ANTI-TERROR officers must stop using powers to stop and search people at will, Britain's top police authority said today.

The controversial powers does "untold damage" to how the public sees police, a new report by the Metropolitan Police Authority (MPA) says.

Section 44 of the Terrorism Act 2000 allows officers to stop people without any reasonable grounds.

In the year before last September, the Met did 22,672 stop-and-searches under section 44. It led to just 27 terror arrests, the report says. "Its effectiveness ... is in serious doubt."

Even Assistant Commissioner Andy Hayman, head of the Met's specialist operations, admitted: "It's a power that's well intended: it's there to try and prevent, deter and disrupt terrorist activity. So, the test is: to what extent does it achieve that aim?

"And I have to say, it doesn't... There's a big price to pay for probably a very small benefit."

advertisement The 73-page report is the result of interviews held over the last year with more than 1,000 Londoners - particularly women, Asians, faith communities and young people.

"Stop and search is being targeted at young Muslim men," one young man told the MPA.

Another, who was stopped near Stockwell Tube station while wearing Islamic clothes with a rucksack, added: "I was supposed to attend a meeting held by the United Kingdom Youth Parliament and I thought it was quite funny, cause it just gave me like a topic to speak about once I got there."

A third said: "Me and my brother was walking in Brixton - Atlantic Road - last weekend, and we was stopped by a police officer just because he was wearing a top that said 'Soldier of Allah' on it.

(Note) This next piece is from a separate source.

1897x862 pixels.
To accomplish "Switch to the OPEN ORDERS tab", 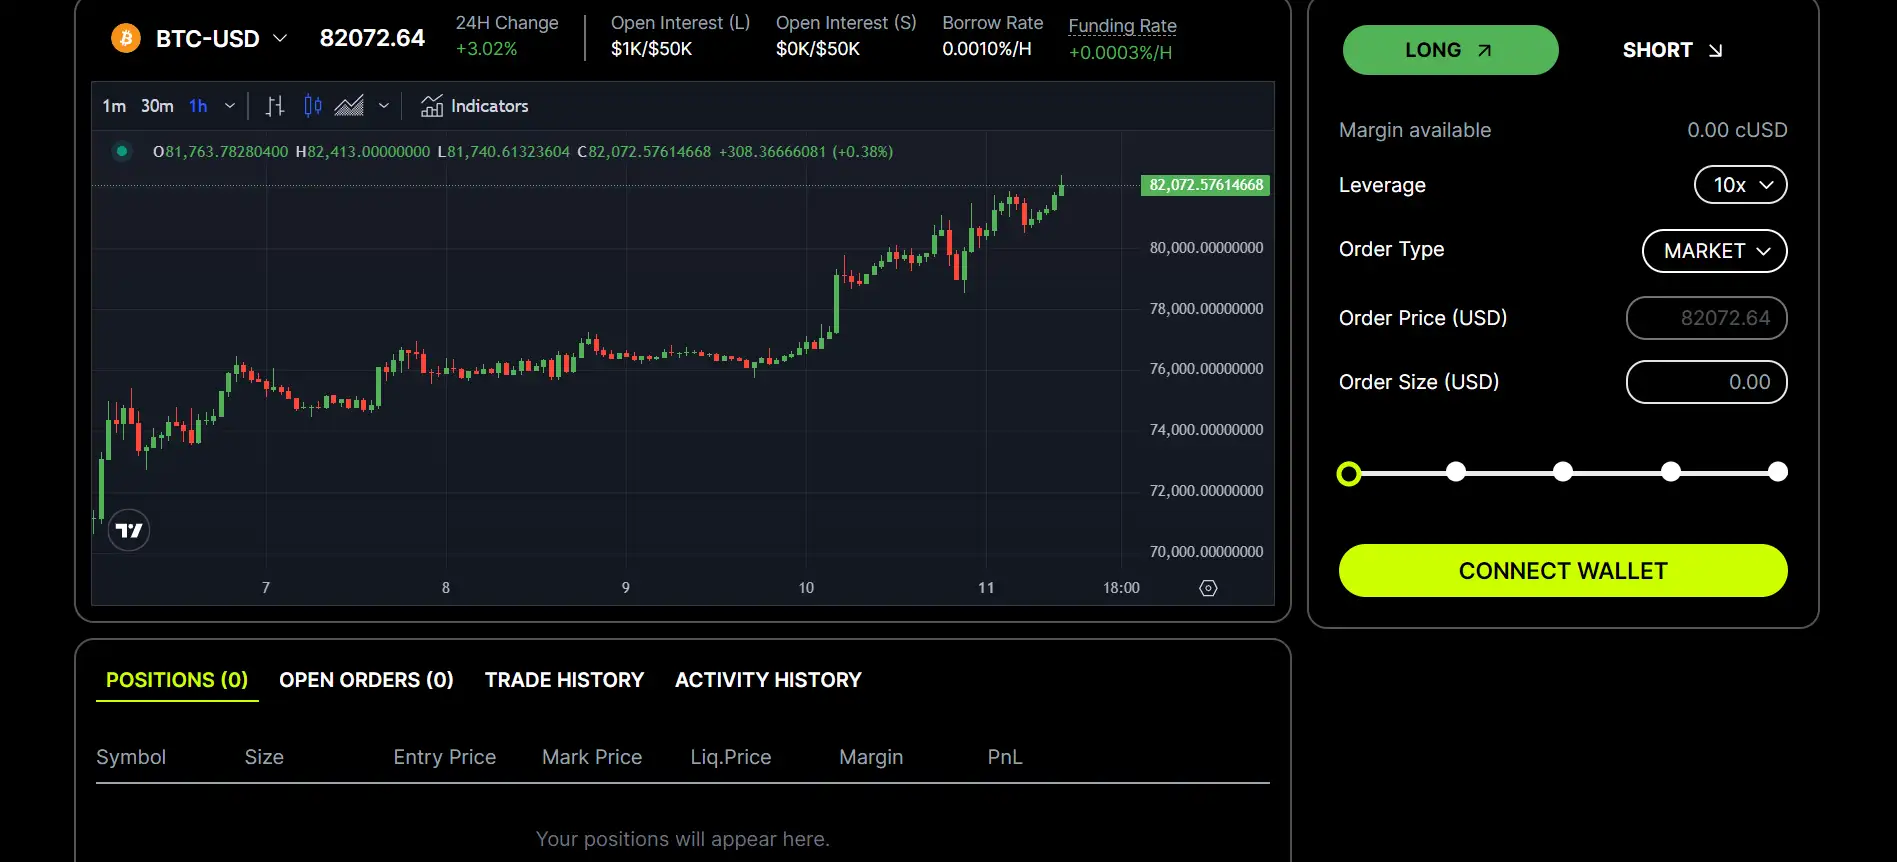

It makes me feel like: where's the justice?"

Contrary to perception, Met figures show Asians are just slightly over-represented among those stopped (16%, compared to 12% of London's population). Blacks are a little under-represented (9% compared to 11%), while whites made up 52% of those searched.

But public trust in the police fails because of perception, the report adds. "There is a widespread conviction that use of the power is targeted at Asian men, and genuine public anger that this should be the case."

The MPA, which overseas the Met, now calls on the service to justify stop-and-search or to "stop using it".

"Londoners tell us that police counter-terrorist tactics will only command public confidence if they are - and are seen to be - appropriate, proportionate and fair," said Lord Toby Harris, the MPA member for counter-terrorism.